In today’s society, we learn not to express our anger. When we’re angry, we are told to count from 10 to 1 backwards and turn the other cheek…  But does that really stop us from being angry? Does it really take us only 10 seconds to shake that feeling of wanting to retaliate or find another outlet for that angry energy? We seem to have forgotten that some of the greatest people in human history, Gandhi and Martin Luther King, just to mention a few, were at the same time some of the most angry people in history.Anger-chart

Dance Opens Doors is all about using dance as a means to understand and practice different psychological concepts. Before rising to the level of Gandhi and Martin Luther King, we need to understand and practice their method of anger management in our everyday interactions. This is where Regina comes into the picture.

I want to share a conversation/argument that took place after our last Monday class in Heidelberg between Regina and me. Our Monday classes are followed by a couple of hours of social dancing organized by, among others, Regina.

During the party, I was thinking:

What’s this music? I can’t dance to that… hmm, no DJ, and the music is coming from an ipod nano… I guess I can switch to my music [lack of empathy].

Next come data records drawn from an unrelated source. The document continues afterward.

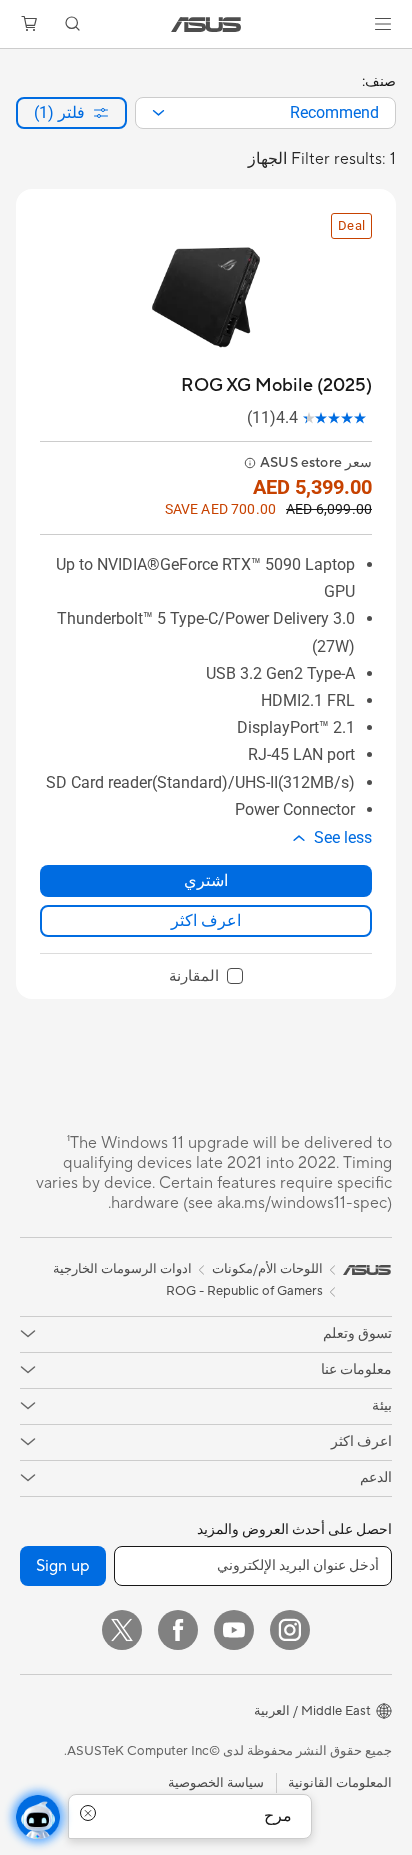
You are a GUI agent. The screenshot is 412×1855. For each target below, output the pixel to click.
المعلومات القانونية (340, 1783)
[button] (383, 24)
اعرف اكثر (206, 920)
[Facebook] (178, 1630)
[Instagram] (290, 1630)
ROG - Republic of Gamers (244, 1291)
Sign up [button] (63, 1566)
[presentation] (158, 113)
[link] (206, 24)
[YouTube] (234, 1630)
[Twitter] (122, 1630)
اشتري (206, 880)
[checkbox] (206, 977)
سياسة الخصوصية (216, 1783)
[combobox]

So I switched to, what I like to believe, was awesome  music!

Regina [stressed]: Hey, how rude, I spent a lot of time preparing this playlist for tonight [asserting herself].

Ali [realizing my lack of empathy]: I am sorry, you are right, and I should not have changed without asking you. Let me switch back to your playlist.

Solution [Win-Win]: How about we share our ideas about music, perhaps we can play a bit for every taste during the parties in the future.

As we are far from experts in anger management, we reached our win-win solution after about 20 minutes of hefty discussions back and forth.

What are our choices in an “anger” situation?

Let’s stick with the example of Regina and me:

Regina could have simply let me play my music and save her playlist for another occasion.

What would have been the effect of this choice? Do you remember Isaac Newtons rule: “Energy Cannot Be Created Nor Destroyed”? Anger is a form of stress triggered by negative emotional energy (hurt). This energy has to go somewhere. If Regina had chosen this passive approach and not acted on her anger, the angry energy would have been stored inside her as a feeling of sadness. This sadness can express itself as some form of resentment towards me, or even worse, towards swing dancing.

Fortunately, she made the decision to act and confronted me. Once this decision was made, she again had the choice between two different approaches. We know very well that reacting with aggression can cause even more anger.

Reacting with aggression, Regina would have tried to hurt me, e.g. by talking badly about me [win-lose], or by deciding not to have empathy for me in the future. At several points in our discussion, we were close to going down that road. Fortunately, we both had good presence of mind, and were still able to direct our thoughts towards the win-win approach. As both of us care deeply about our dance scene and friendship, we managed to channel our anger towards the well-being of the dance scene.

If something is not the way you’d like it to be, express yourself and act on it! Keeping it inside will only result in sadness and depression. When you act on it, show empathy for the other person and spend your energy on finding a win-win solution. Perhaps you print out the anger chart and keep it in your wallet to remind yourself about your options when you get stressed by someone.

The anger chart presented in this article was taught to me by Dr. Paul Drobransky in his amazing program called “Mind OS”. You can follow Dr. Paul on his blog: www.doctorpaul.net/blog/

I will continue with more case scenarios next year.

For now, I hope you have a great holiday and a happy New Year!

Regina, thank you for asserting yourself and showing the willingness to find a win-win solution.

Happy Holidays & New Year to everyone!
Looking forward to blog & dance with you in 2010!